Nathan Pittman, PhD Candidate in Urban Planning, Melbourne School of Design, The University of Melbourne
The observation at the heart of this seminar is that urban transport planning is seemingly conducted by politicians drawing lines on maps, despite the wealth of evidence produced by an extensive rationalist planning apparatus. In this session, I seek to explore these boundaries between the technical and the political in urban transport planning. Should transport planning be based solely on technical definitions of problems and solutions? What space, if any, should there be for political involvement in urban transport plan-making?
My research focuses on transport planning between 2000 and 2015 in the Melbourne (Australia) and Toronto (Canada) urban regions, using a framework developed from the post-Foucauldian governmentalities literature, drawing on transport planning documents, and semi-structured interviews with key planning actors.

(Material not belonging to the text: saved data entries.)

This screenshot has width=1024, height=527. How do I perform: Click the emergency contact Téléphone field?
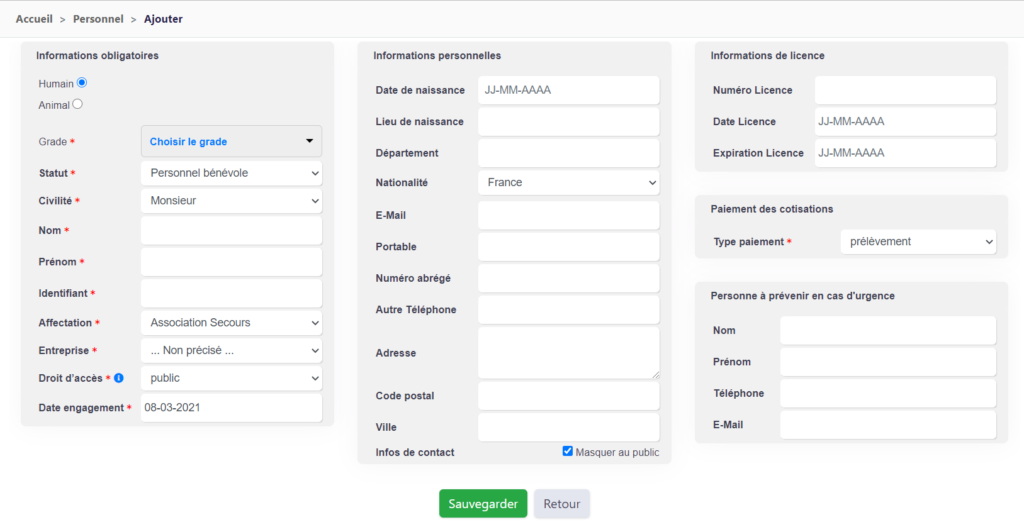pyautogui.click(x=888, y=393)
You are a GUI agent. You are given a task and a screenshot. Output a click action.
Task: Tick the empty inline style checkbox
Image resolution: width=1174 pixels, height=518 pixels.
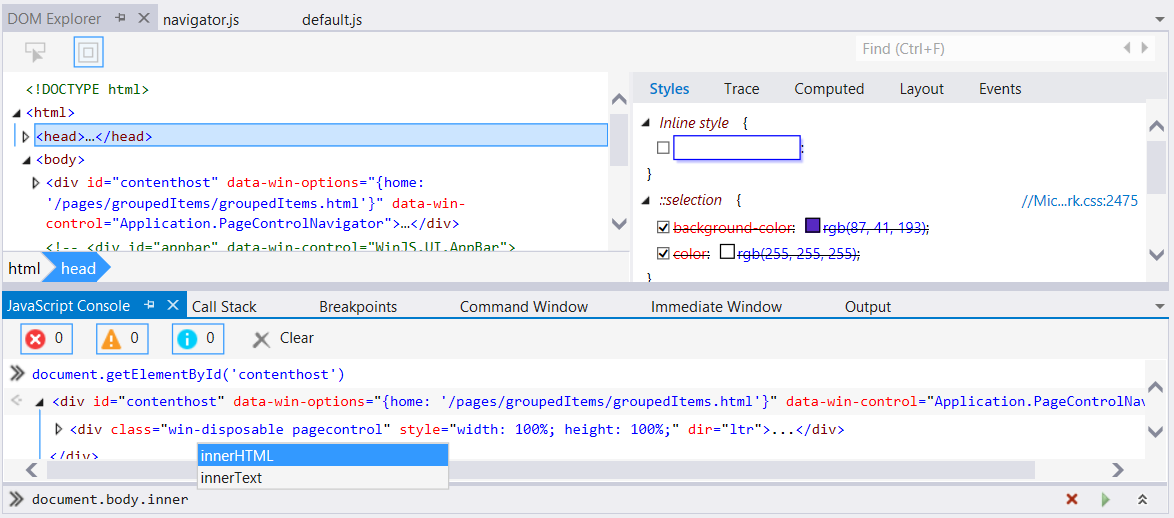pos(663,148)
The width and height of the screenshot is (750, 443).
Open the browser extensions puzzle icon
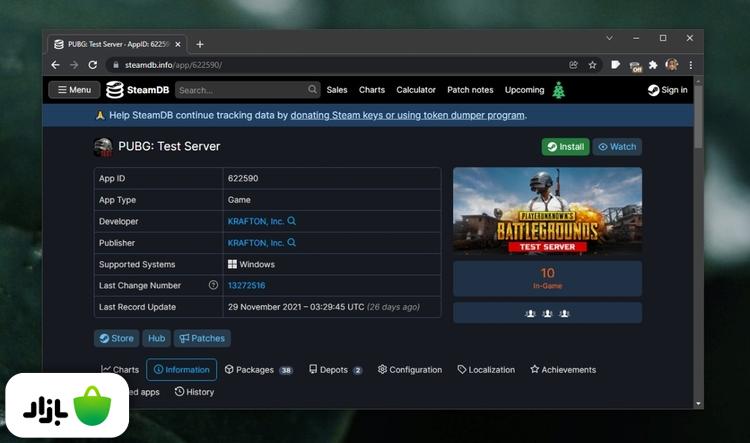point(653,65)
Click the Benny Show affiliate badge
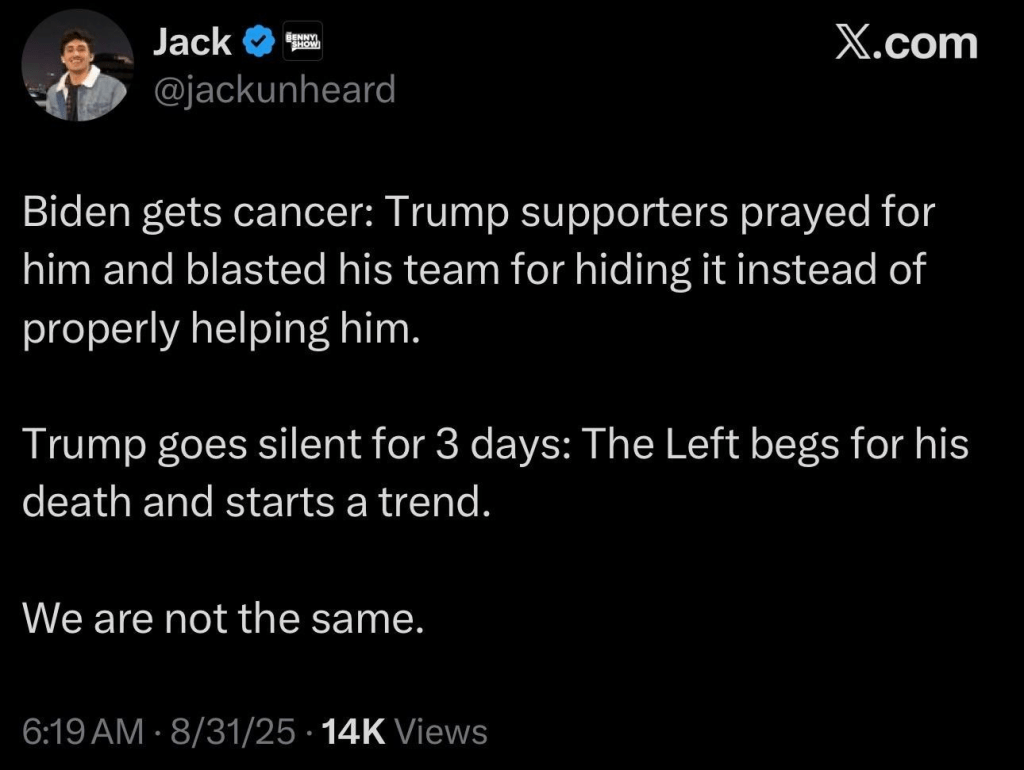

The findings suggest that in both Melbourne and Toronto, the technical shapes the political and the political shapes the technical. The realm of decision-making is structured by the available technical evidence, even though specific decisions might not relate as clearly to the evidence as we would always like. Conversely, technical evidence is oftentimes produced following the decision, sometimes with overtly political tones. Through understanding the technical and political dimensions of urban transport planning as recursively influential, I hope to create the space for new ways of critiquing and informing contemporary urban transport planning practice and scholarship.